Seppur con diversi problemi, una costante per qualunque tipo di aggiornamento così corposo, Il Windows 10 October 2018 update ha portato una serie di novità piuttosto interessanti.

Tra di esse è forse passata in secondo piano una visione rinnovata del Blocco note, uno strumento semplice e spesso snobbato che però può risultare davvero molto utile in diversi contesti. In questo breve articolo affronteremo le piccole ma significative migliorie che hanno coinvolto questo tool.

Le nuove funzioni del Blocco note di Windows 10 October 2018 update

Per gli appassionati delle curiosità, sarà abbastanza sorprendente sapere che il Blocco note è una costante che ha accompagnato i sistemi operativi di Windows sin dalle loro versioni più primordiali: la prima versione di questa utility infatti, risale al 1985.

A dispetto di ciò, la sua struttura base non è mai particolarmente cambiata, trattandosi di un editor di testo basico e pressoché privo di funzioni avanzate. A livello grafico, non aspettatevi cambi epocali, in quanto le nuove feature saranno di natura prettamente pratica.
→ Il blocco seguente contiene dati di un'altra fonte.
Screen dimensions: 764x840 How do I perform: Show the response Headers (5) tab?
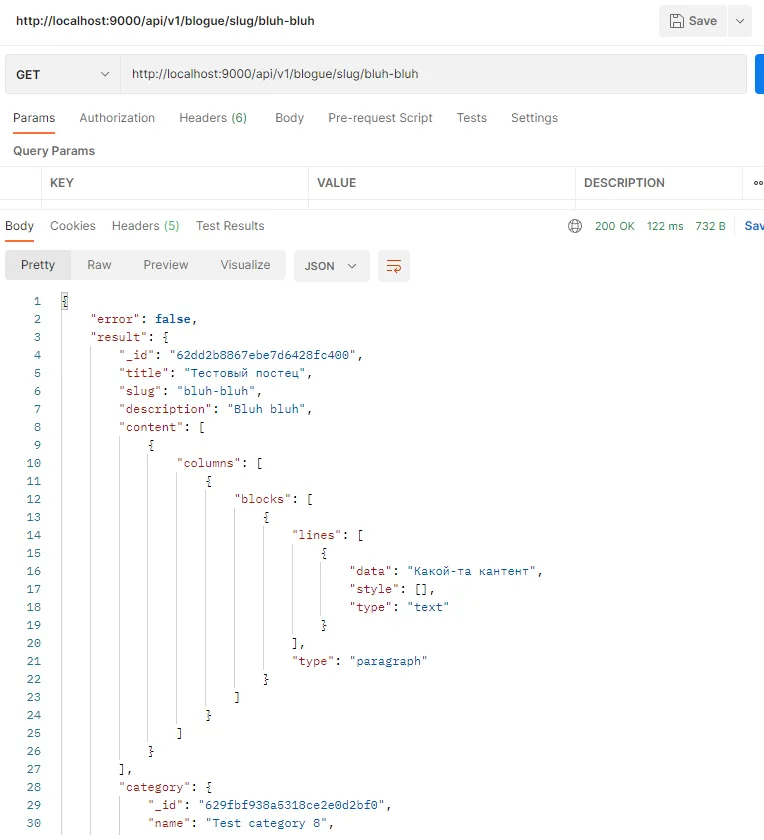[145, 226]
Introdotto il supporto a UNIX, Linux e Macintosh

Chi lavora assiduamente in questo ambiente stava probabilmente attendendo questa novità da anni: Blocco note supporta il ritorno di riga tipico di UNIX, Linux e Macintosh.
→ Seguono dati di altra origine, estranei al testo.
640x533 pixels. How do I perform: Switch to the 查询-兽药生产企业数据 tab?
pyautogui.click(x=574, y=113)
Tradotto in termini semplici, questa utility è finalmente capace di interpretare correttamente i ritorno a capo esattamente come sono stati inseriti e gestiti da chi ha compilato il testo.

La possibilità di zoomare il testo

Può sembrare una feature semplice, ma anche in questo caso Microsoft ha dovuto aspettare decenni per introdurla!

Per usufruire di questa funzionalità, devi cliccare dal menu su Visualizza e poi su Zoom, scegliendo Zoom avanti o Zoom indietro per ingrandire o ridurre i font presenti nel documento. Con l’opzione Ripristina zoom preferito, il testo viene riportato alle dimensioni standard.

Il tutto si può ridurre a una semplice combo di tasti utilizzando CTRL e + o CTRL e – per ingrandire o ridurre automaticamente lo zoom sul testo.

Ricerca automatica con Bing

Microsoft sta cercando un po’ tutte le scuse possibili e immaginabili per spingere l’utenza verso il proprio motore di ricerca. L’ultimo tentativo in tal senso, è l’introduzione della ricerca automatica su Bing con il Blocco note.

Con la nuova versione dell’utility in qeustione, è possibile fare una ricerca automatica con il semplice un clic destro sulla selezione e con la selezione della voce Cerca con Bing… che consente una ricerca istantanea tramite Edge.

La voce risulta comunque presenta anche nel menu Modifica ed è attivabile anch’essa tramite la pressione di tasti (in questo caso CTRL e E).

In conclusione: Blocco note è una utility che passa quasi inosservata, ma di sicura affidabilità. La sua semplicità è sempre stata molto apprezzata, con gli sviluppatori Microsoft che sono intervenuti andando a completare questo strumento senza stravolgerlo: il risultato è sicuramente un passo avanti più che apprezzabile.